◆ Your objective: Please rewrite the rows below, changing every "target" to "item" and leaving everything else untouched.

◆ Data to process:
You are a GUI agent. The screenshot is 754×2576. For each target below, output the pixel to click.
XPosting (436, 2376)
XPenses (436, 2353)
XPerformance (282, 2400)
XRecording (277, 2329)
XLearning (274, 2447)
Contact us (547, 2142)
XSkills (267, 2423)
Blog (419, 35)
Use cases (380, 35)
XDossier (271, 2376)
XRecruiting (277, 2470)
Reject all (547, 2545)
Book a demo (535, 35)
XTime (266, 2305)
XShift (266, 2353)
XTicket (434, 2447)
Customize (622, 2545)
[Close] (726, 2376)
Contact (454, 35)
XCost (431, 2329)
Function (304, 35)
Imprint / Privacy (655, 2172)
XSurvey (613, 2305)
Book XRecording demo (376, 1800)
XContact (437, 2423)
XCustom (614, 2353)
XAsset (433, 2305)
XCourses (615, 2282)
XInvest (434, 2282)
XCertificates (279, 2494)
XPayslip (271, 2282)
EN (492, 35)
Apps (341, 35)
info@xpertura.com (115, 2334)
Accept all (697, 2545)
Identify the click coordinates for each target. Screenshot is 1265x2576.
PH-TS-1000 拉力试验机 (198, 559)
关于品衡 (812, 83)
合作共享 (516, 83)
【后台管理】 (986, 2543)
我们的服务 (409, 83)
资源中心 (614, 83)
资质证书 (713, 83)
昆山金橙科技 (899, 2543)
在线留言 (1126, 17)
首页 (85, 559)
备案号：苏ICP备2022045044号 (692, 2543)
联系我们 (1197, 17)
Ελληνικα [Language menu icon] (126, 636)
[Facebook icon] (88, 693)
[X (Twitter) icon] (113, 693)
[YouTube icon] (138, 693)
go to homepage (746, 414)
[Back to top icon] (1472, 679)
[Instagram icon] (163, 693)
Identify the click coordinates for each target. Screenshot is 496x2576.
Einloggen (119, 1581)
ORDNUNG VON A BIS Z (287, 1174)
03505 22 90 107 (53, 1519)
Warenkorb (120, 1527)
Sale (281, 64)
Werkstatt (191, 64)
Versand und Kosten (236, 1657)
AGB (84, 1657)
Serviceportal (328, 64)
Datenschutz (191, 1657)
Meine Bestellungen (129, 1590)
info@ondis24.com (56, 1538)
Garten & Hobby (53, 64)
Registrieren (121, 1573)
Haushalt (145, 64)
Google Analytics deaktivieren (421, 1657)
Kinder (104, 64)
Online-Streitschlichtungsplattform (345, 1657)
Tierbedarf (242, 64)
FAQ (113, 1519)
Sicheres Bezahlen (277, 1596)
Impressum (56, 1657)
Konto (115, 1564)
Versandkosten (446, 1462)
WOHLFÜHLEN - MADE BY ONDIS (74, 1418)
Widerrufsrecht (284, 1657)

◆ Result of the exercise:
You are a GUI agent. The screenshot is 754×2576. For each item below, output the pixel to click.
XPosting (436, 2376)
XPenses (436, 2353)
XPerformance (282, 2400)
XRecording (277, 2329)
XLearning (274, 2447)
Contact us (547, 2142)
XSkills (267, 2423)
Blog (419, 35)
Use cases (380, 35)
XDossier (271, 2376)
XRecruiting (277, 2470)
Reject all (547, 2545)
Book a demo (535, 35)
XTime (266, 2305)
XShift (266, 2353)
XTicket (434, 2447)
Customize (622, 2545)
[Close] (726, 2376)
Contact (454, 35)
XCost (431, 2329)
Function (304, 35)
Imprint / Privacy (655, 2172)
XSurvey (613, 2305)
Book XRecording demo (376, 1800)
XContact (437, 2423)
XCustom (614, 2353)
XAsset (433, 2305)
XCourses (615, 2282)
XInvest (434, 2282)
XCertificates (279, 2494)
XPayslip (271, 2282)
EN (492, 35)
Apps (341, 35)
info@xpertura.com (115, 2334)
Accept all (697, 2545)
Identify the click coordinates for each item. Screenshot is 1265x2576.
PH-TS-1000 拉力试验机 (198, 559)
关于品衡 (812, 83)
合作共享 (516, 83)
【后台管理】 (986, 2543)
我们的服务 (409, 83)
资源中心 (614, 83)
资质证书 (713, 83)
昆山金橙科技 (899, 2543)
在线留言 (1126, 17)
首页 (85, 559)
备案号：苏ICP备2022045044号 (692, 2543)
联系我们 (1197, 17)
Ελληνικα [Language menu icon] (126, 636)
[Facebook icon] (88, 693)
[X (Twitter) icon] (113, 693)
[YouTube icon] (138, 693)
go to homepage (746, 414)
[Back to top icon] (1472, 679)
[Instagram icon] (163, 693)
Identify the click coordinates for each item. Screenshot is 496x2576.
Einloggen (119, 1581)
ORDNUNG VON A BIS Z (287, 1174)
03505 22 90 107 (53, 1519)
Warenkorb (120, 1527)
Sale (281, 64)
Werkstatt (191, 64)
Versand und Kosten (236, 1657)
AGB (84, 1657)
Serviceportal (328, 64)
Datenschutz (191, 1657)
Meine Bestellungen (129, 1590)
info@ondis24.com (56, 1538)
Garten & Hobby (53, 64)
Registrieren (121, 1573)
Haushalt (145, 64)
Google Analytics deaktivieren (421, 1657)
Kinder (104, 64)
Online-Streitschlichtungsplattform (345, 1657)
Tierbedarf (242, 64)
FAQ (113, 1519)
Sicheres Bezahlen (277, 1596)
Impressum (56, 1657)
Konto (115, 1564)
Versandkosten (446, 1462)
WOHLFÜHLEN - MADE BY ONDIS (74, 1418)
Widerrufsrecht (284, 1657)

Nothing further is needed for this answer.